> **Challenge A**
Format the records below, not the passage on mysticism, as a JSON list of strings with one string per line, leaving out blank lines. Cover every record and leave the pictures out of the answer.
──────── Selection ────────
Often, we hear the word mystic, and think of such words as rapture, ecstasy, visionary, and so on. On one hand, rightfully so, the likes of Saint Padre Pio and Saint John Bosco, to name a few, are known for their “mystical” experiences of bi-location and the like. But there is a broader sense of this word that applies universally -- that sense of encountering the divine via contemplation and the sacramental life.

What is contemplation? Contemplative prayer is “taking time to be alone with him who we know loves us” (Saint Teresa of Avila); “the intense gaze of faith, fixed on Jesus” (CCC, 2715). The word contemplation is derived from the Latin contemplatio, which translates as “the act of looking at.” Saint John Vianney says that contemplation is “me looking at Him and Him looking back at me.” Interestingly, the Latin root to the word contemplation is templum, which translates as “sacred.” Pulling this together, we could say that contemplation is the act of looking at that which is most sacred, the holy face of Jesus; the space where intimacy is shared between two friends. Indeed, the call of the mystic is a call to contemplation!

Now, what about the sacramental life and its relationship to the way of the mystic? The Catechism states. “Spiritual progress tends towards ever more intimate union with Christ. This union is called mystical because it participates in the mystery of Christ through the sacraments – the holy mysteries – and, in him, in the mystery of the Holy Trinity…” (CCC, 2014).  The mystical life is not some experience of God that makes us “feel good”, but an encounter with God Himself. “God unites himself with us directly” (Bouyer). (Incidentally, Saint Teresa of Calcutta was said to have mystical experiences of God, in its stricter sense of experiencing visions of Christ, and she now famously wrote of great length about “not feeling the presence of Jesus”). Essentially, the sacraments are about receiving the very identity of God in the Holy Spirit. Once we abide in the sacramental life and encounter Christ, actually being brought into union with Christ, we progress towards becoming the mystic God calls us to be. Again, a mystic is one who has been called by God; one who both contemplates and shares in ‘the holy mysteries’ of Christ.
──────── Provided data ────────
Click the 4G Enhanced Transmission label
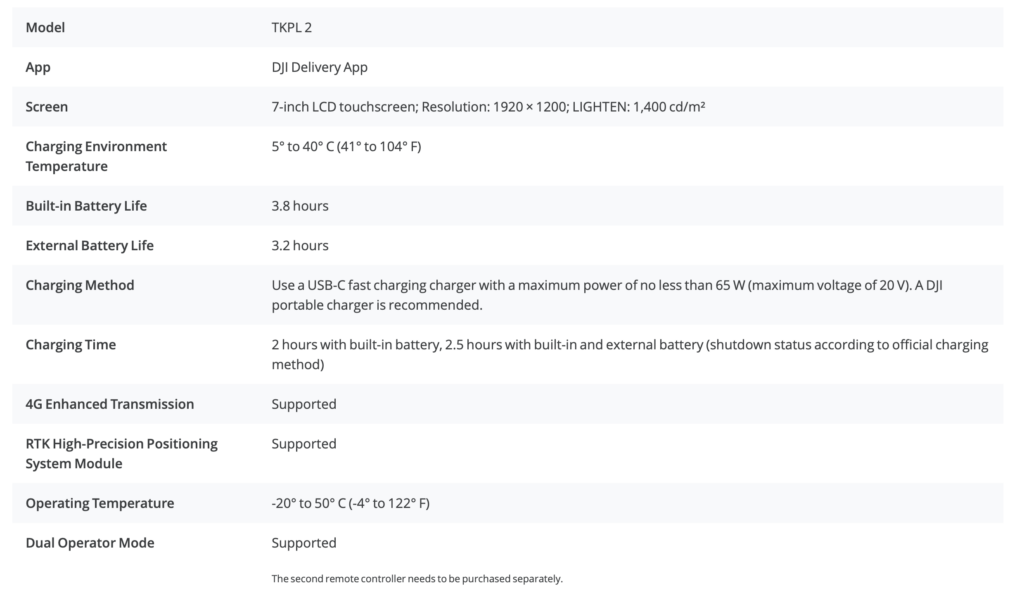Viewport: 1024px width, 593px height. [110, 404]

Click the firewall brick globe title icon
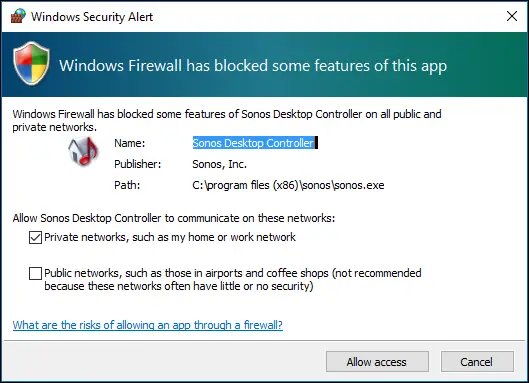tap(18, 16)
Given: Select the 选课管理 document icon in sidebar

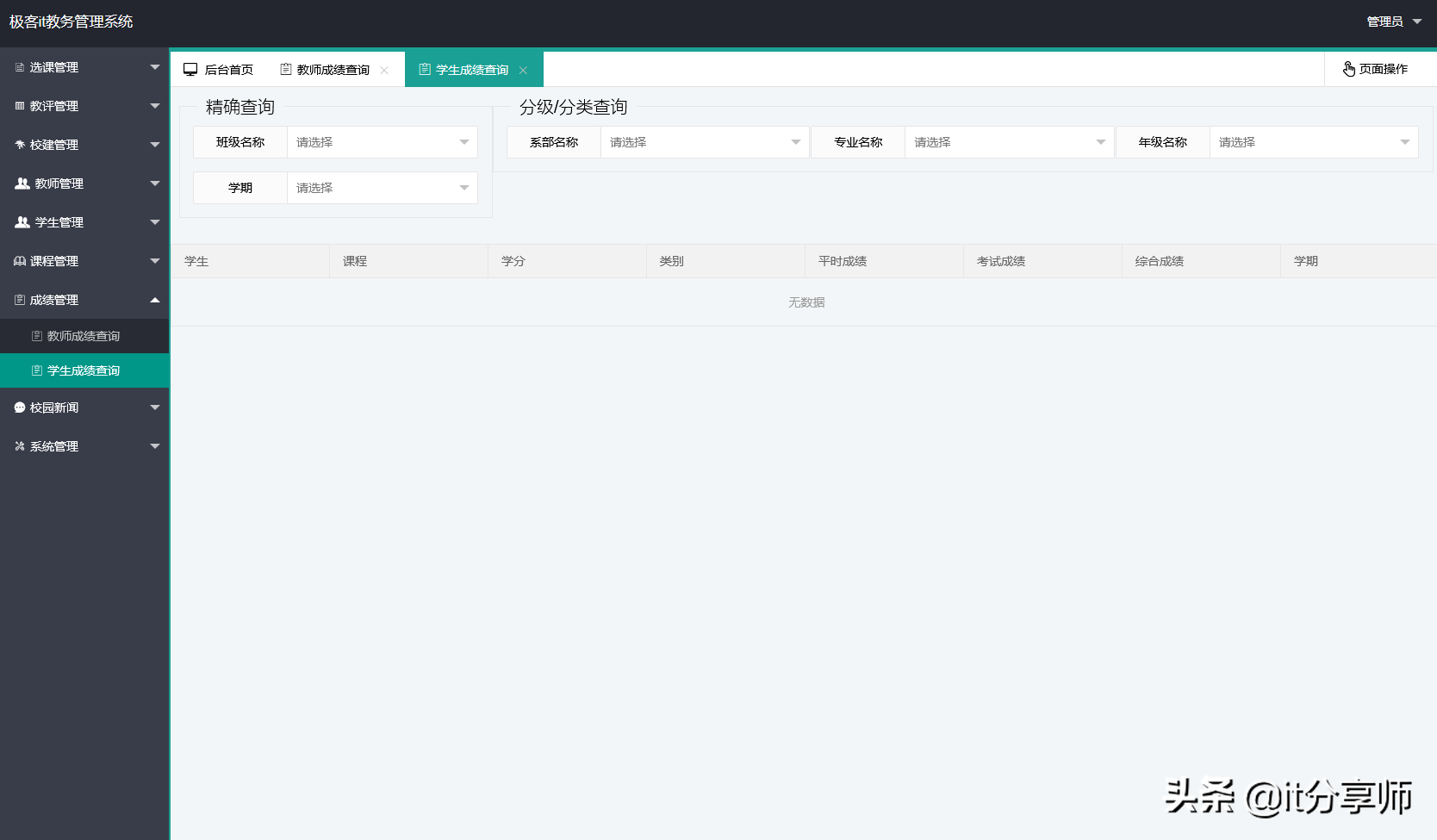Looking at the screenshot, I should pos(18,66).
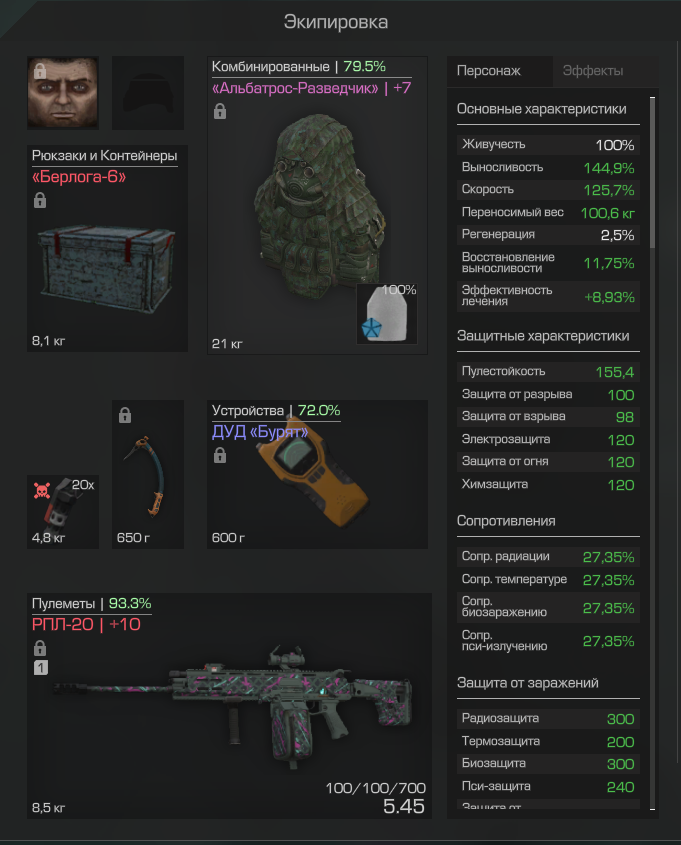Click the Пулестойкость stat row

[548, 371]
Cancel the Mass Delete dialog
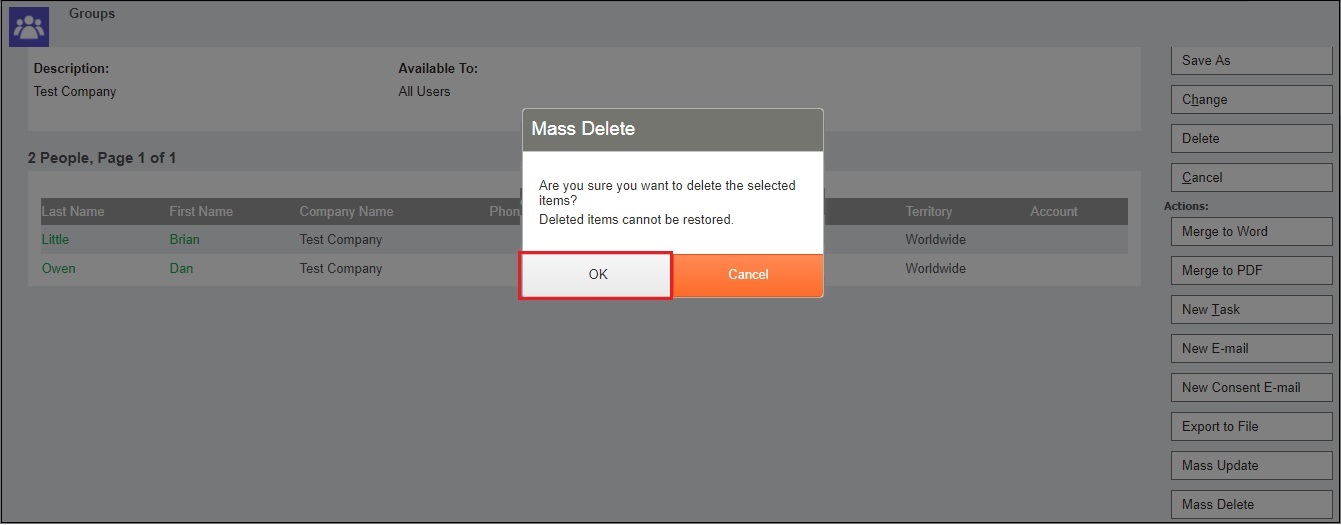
────────
> **Challenge B**
Copy the section of the passage on mysticism that begins at the words "What is contemplation?" and stops after "call to contemplation!", replacing "friends" with "companions".

> **Full answer A**
[
  "Click the 4G Enhanced Transmission label",
  "Viewport: 1024px width, 593px height. [110, 404]",
  "Click the firewall brick globe title icon",
  "tap(18, 16)",
  "Given: Select the 选课管理 document icon in sidebar",
  "Looking at the screenshot, I should pos(18,66).",
  "Click the Пулестойкость stat row",
  "[548, 371]",
  "Cancel the Mass Delete dialog"
]

> **Full answer B**
What is contemplation? Contemplative prayer is “taking time to be alone with him who we know loves us” (Saint Teresa of Avila); “the intense gaze of faith, fixed on Jesus” (CCC, 2715). The word contemplation is derived from the Latin contemplatio, which translates as “the act of looking at.” Saint John Vianney says that contemplation is “me looking at Him and Him looking back at me.” Interestingly, the Latin root to the word contemplation is templum, which translates as “sacred.” Pulling this together, we could say that contemplation is the act of looking at that which is most sacred, the holy face of Jesus; the space where intimacy is shared between two companions. Indeed, the call of the mystic is a call to contemplation!